___ DOCUMENT TEXT ___
Top positive review
5 stars and one of my new favorite books
Reviewed in the United States on June 8, 2021
"Chandra is a man with a vision of what the world should be. It's a horrible vision. And he will cut the world bloody to make it fit."
The Jasmine Throne is a vibrant start to a new fantasy trilogy by Tasha Suri. It follows the ruthless Princess Malini exiled to Ahiranya and confined to a treacherous and ever-changing temple by her brother, Emperor Chandra, and Priya, a maidservant with forbidden temple magic who serves in the nearby regent's house. Through deals, manipulation, and a lot of mutual pining, the two must work together if they are to achieve their own ends: keeping Ahiranya safe and overthrowing the emperor.
"This was what she had needed. Not forgiveness, not a balm for this strange writhing fury inside her, but the promise of someone to care for-- to love-- that she could not harm. Even if she had to. Even if she tried."
___ GIVEN DATA ___
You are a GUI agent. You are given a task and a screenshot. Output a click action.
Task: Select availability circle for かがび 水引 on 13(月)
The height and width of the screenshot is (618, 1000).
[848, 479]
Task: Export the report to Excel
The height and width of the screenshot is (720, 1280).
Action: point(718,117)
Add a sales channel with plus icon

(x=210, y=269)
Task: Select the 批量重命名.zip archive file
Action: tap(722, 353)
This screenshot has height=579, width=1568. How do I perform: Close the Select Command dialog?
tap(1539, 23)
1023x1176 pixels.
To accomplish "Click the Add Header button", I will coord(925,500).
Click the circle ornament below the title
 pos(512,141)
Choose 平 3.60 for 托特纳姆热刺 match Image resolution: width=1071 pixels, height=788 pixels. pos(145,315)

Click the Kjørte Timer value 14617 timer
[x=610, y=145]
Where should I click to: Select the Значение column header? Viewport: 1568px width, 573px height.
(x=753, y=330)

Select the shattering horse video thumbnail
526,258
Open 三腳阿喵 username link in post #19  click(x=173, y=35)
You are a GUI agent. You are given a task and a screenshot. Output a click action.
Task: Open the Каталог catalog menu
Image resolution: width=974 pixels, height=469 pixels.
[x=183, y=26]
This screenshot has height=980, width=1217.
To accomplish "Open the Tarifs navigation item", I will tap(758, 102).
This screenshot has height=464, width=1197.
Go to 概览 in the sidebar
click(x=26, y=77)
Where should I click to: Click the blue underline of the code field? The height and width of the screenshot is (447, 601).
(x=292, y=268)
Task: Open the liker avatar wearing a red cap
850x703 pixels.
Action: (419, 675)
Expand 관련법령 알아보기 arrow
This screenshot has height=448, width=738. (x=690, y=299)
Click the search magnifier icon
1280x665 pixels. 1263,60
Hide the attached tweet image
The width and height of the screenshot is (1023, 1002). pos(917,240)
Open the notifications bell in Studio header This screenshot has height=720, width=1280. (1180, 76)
___
[INSTRUCTIONS TO FOLLOW]
Transcribe the passage of the book review that opens with the words "Top positive review" and closes with "overthrowing the emperor.", keeping every word and punctuation mark unchanged.

[RESPONSE TO THIS EXERCISE]
Top positive review
5 stars and one of my new favorite books
Reviewed in the United States on June 8, 2021
"Chandra is a man with a vision of what the world should be. It's a horrible vision. And he will cut the world bloody to make it fit."
The Jasmine Throne is a vibrant start to a new fantasy trilogy by Tasha Suri. It follows the ruthless Princess Malini exiled to Ahiranya and confined to a treacherous and ever-changing temple by her brother, Emperor Chandra, and Priya, a maidservant with forbidden temple magic who serves in the nearby regent's house. Through deals, manipulation, and a lot of mutual pining, the two must work together if they are to achieve their own ends: keeping Ahiranya safe and overthrowing the emperor.